■ Aim of the exercise: With pictures left out, set down exactly the lines that begin at the one containing "How do I perform: Open" and end with the last line of the entries below.

■ Listed entries:
····················

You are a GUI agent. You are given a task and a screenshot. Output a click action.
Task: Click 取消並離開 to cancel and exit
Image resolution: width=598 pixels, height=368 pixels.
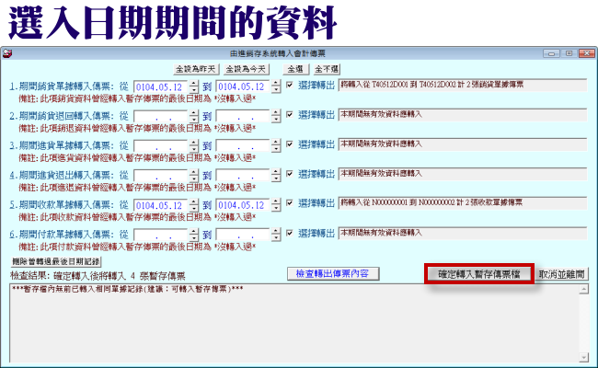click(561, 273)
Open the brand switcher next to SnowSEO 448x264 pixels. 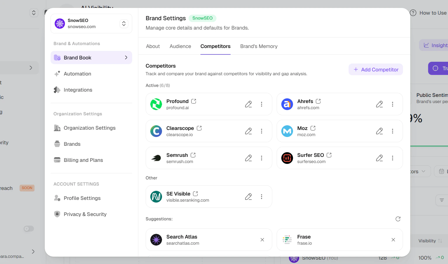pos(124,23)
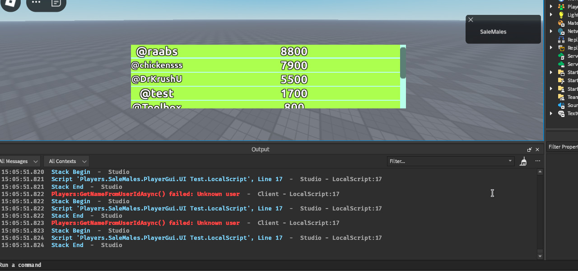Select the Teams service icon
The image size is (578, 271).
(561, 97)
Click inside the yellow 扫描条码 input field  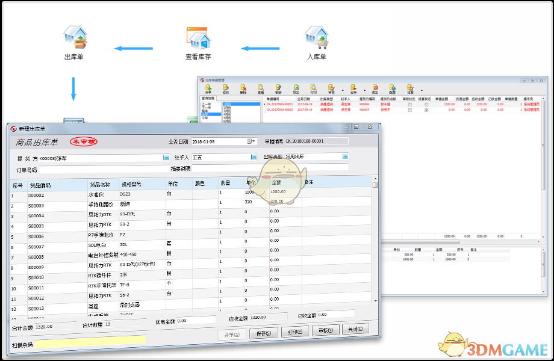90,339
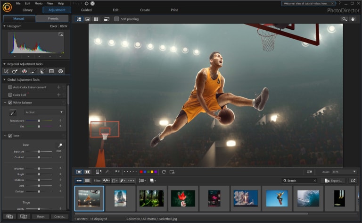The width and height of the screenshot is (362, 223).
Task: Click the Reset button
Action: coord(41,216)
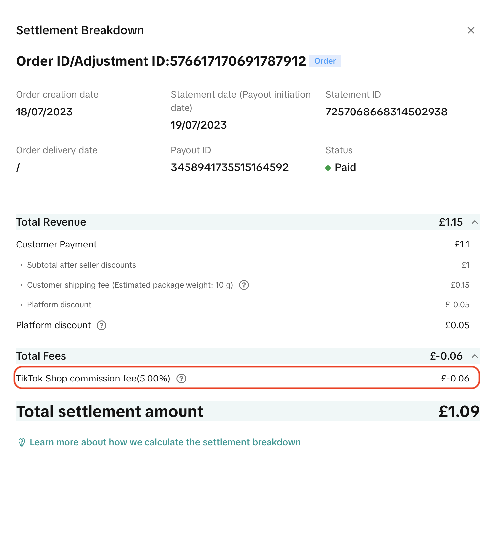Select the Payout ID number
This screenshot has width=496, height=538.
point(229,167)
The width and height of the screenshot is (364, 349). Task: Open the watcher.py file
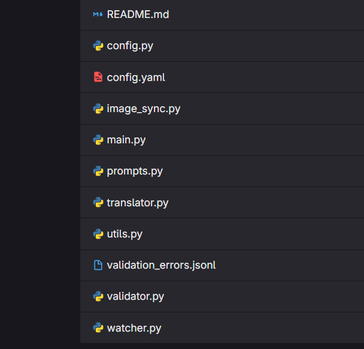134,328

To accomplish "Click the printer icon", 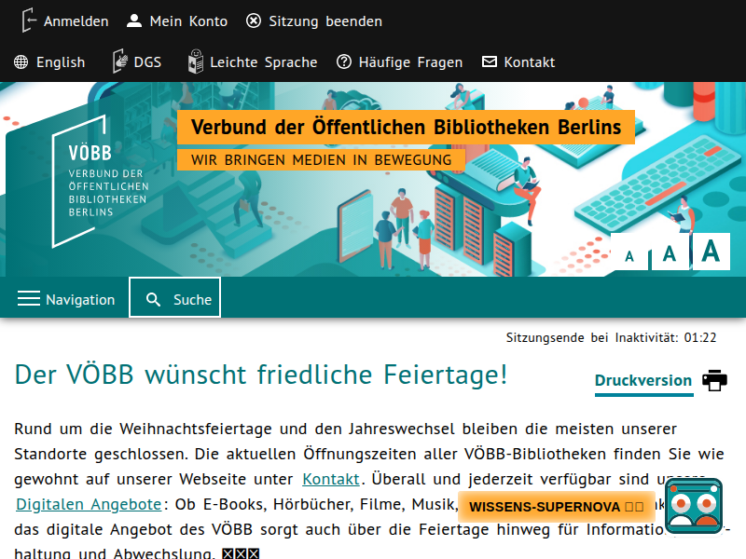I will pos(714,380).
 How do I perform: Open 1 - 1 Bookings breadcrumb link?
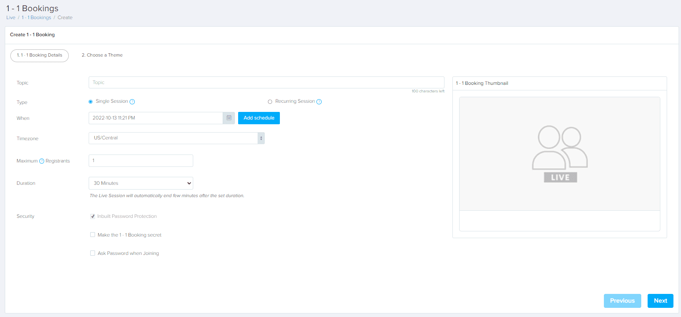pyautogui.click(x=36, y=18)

····················

■ Your response:
 How do I perform: Open 1 - 1 Bookings breadcrumb link?
pyautogui.click(x=36, y=18)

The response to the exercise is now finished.